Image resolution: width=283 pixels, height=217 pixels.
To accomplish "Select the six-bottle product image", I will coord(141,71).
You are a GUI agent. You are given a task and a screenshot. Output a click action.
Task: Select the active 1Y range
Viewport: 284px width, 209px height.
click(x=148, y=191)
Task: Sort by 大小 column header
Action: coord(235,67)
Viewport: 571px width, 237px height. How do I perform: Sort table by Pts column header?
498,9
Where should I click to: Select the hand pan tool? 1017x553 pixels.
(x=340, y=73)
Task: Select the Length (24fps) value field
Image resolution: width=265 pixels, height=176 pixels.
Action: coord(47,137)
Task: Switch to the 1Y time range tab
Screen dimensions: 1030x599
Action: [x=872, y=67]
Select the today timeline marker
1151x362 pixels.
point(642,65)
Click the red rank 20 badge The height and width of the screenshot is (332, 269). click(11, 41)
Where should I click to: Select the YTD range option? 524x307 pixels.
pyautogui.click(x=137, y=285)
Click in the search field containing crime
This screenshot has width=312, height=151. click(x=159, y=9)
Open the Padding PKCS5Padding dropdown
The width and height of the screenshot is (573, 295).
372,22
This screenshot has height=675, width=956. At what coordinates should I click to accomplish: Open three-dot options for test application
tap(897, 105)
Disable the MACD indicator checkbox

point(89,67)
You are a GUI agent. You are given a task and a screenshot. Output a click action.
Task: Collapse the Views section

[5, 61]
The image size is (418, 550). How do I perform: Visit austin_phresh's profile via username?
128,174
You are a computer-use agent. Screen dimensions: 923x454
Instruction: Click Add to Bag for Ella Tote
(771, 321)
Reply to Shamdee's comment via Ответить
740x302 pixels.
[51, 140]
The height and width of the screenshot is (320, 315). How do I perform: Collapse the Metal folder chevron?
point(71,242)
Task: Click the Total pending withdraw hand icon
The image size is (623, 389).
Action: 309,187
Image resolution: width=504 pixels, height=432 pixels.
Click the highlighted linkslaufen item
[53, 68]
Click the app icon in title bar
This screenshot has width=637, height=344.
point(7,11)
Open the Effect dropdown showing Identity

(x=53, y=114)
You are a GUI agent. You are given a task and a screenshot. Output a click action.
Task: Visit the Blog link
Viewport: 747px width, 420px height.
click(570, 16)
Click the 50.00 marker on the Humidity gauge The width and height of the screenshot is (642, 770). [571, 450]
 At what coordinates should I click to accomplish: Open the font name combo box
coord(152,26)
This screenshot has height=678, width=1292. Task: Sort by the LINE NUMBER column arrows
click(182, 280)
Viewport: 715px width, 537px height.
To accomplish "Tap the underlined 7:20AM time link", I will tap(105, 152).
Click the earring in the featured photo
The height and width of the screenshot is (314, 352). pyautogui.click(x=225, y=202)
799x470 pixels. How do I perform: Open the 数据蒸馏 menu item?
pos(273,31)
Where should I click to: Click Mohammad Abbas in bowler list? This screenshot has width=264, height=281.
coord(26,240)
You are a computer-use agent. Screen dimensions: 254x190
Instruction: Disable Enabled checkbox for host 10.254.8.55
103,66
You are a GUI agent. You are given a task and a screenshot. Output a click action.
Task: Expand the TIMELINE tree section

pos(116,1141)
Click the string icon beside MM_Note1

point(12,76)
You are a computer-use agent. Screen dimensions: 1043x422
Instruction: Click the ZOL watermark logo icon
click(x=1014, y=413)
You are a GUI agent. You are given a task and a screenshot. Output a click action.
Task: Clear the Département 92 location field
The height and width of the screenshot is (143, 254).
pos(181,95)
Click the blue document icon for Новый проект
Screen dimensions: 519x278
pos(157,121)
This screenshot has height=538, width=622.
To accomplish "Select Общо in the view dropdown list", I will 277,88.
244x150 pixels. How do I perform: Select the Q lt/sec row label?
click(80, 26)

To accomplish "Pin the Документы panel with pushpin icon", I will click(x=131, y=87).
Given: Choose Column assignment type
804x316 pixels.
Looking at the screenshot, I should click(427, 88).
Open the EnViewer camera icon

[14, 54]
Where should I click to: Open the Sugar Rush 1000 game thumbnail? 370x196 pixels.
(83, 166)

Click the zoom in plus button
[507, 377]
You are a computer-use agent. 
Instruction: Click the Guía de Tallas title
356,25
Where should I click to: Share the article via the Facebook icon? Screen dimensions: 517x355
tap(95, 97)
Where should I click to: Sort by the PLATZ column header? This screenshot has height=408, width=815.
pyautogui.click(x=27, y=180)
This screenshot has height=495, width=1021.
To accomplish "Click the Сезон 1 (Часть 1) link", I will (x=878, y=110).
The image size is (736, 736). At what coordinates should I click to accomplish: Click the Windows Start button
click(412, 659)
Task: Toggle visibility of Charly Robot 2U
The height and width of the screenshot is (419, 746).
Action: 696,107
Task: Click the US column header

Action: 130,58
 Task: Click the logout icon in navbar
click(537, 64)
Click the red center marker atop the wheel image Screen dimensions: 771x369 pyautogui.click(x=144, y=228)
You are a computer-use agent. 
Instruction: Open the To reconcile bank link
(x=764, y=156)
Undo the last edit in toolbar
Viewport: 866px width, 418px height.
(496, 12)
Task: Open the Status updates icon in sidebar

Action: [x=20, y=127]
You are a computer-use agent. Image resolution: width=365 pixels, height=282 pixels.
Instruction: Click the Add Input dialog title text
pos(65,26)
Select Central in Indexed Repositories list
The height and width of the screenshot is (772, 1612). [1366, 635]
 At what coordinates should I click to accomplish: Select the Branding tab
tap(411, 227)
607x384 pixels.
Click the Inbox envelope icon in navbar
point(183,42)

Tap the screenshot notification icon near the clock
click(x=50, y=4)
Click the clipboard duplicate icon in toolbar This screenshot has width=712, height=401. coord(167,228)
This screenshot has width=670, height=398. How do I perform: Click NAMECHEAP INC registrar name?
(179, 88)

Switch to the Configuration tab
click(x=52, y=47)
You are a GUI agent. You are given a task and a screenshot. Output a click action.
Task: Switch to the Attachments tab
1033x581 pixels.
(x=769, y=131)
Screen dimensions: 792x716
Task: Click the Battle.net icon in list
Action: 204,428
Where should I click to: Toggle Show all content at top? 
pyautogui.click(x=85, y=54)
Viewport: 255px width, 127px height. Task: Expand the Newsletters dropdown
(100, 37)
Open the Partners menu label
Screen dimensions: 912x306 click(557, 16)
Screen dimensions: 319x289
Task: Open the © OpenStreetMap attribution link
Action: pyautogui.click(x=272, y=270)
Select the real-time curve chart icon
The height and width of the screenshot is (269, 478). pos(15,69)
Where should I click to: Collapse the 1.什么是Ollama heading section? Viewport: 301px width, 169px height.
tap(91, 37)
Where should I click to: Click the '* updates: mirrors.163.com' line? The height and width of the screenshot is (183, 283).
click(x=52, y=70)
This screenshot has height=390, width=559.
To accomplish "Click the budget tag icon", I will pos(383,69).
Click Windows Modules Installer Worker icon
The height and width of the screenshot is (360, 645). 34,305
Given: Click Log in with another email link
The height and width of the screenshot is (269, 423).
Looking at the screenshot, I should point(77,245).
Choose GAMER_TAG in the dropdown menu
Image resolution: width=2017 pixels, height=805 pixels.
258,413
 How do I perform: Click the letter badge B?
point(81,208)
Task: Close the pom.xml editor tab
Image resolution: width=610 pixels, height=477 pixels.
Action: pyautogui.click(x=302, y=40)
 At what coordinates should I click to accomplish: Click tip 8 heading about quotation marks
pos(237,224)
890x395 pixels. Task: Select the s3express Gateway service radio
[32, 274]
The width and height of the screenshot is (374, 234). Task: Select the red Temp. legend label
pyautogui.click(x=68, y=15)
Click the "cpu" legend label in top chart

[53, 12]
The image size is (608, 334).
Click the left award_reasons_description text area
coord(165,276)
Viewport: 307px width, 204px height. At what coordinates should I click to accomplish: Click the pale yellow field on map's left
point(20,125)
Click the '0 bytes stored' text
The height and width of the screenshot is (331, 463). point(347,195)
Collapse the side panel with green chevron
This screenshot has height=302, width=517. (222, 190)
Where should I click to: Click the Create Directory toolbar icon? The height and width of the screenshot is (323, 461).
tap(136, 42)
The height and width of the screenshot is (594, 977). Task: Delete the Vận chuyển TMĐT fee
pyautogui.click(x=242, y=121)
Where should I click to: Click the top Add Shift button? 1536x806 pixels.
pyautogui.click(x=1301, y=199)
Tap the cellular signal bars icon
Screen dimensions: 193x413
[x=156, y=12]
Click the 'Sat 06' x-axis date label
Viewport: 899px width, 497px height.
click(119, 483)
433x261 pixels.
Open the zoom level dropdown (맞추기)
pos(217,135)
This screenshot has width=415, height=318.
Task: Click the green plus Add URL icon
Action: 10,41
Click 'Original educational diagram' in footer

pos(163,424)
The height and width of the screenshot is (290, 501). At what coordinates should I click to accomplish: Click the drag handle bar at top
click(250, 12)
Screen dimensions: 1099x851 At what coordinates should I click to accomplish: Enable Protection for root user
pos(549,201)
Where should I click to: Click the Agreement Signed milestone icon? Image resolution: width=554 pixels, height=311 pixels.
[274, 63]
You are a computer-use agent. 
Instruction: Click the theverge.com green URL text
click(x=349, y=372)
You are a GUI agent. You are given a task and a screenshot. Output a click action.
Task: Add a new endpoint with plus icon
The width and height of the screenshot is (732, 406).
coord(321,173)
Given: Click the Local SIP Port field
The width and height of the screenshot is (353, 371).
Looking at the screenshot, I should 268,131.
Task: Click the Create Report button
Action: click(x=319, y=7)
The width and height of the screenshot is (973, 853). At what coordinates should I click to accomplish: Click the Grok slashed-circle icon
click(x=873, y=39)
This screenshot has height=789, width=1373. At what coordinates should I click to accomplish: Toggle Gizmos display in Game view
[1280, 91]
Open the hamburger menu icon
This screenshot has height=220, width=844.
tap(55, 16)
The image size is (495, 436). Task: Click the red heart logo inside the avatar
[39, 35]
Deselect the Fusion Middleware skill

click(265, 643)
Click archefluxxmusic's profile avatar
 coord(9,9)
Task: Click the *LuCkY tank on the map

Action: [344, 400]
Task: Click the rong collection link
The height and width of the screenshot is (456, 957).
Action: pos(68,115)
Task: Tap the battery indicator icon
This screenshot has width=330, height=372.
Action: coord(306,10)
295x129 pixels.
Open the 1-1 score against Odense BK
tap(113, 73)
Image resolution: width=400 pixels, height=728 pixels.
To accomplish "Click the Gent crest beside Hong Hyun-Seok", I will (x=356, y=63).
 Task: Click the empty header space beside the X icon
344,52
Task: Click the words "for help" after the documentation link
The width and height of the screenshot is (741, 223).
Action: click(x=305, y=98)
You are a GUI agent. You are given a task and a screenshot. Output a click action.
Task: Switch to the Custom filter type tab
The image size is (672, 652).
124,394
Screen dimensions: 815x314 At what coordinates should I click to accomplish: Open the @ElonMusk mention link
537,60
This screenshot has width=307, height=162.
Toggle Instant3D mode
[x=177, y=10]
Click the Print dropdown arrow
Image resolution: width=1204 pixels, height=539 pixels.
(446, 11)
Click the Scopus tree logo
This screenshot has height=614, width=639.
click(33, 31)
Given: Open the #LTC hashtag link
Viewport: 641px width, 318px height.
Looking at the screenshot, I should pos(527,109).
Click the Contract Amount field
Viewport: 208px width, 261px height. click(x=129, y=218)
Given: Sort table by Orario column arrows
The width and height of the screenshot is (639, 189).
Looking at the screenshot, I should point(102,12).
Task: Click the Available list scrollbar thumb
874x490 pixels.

What you will do
From the listing above, copy out each line where the word "computer" appears.

Response to the exercise
You are a computer-use agent. Screen dimensions: 923x454
You are a computer-use agent. Screen dimensions: 254x190
You are a computer-use agent. Screen dimensions: 1043x422
You are a computer-use agent. 
You are a computer-use agent. 
You are a computer-use agent. Image resolution: width=365 pixels, height=282 pixels.
You are a computer-use agent. 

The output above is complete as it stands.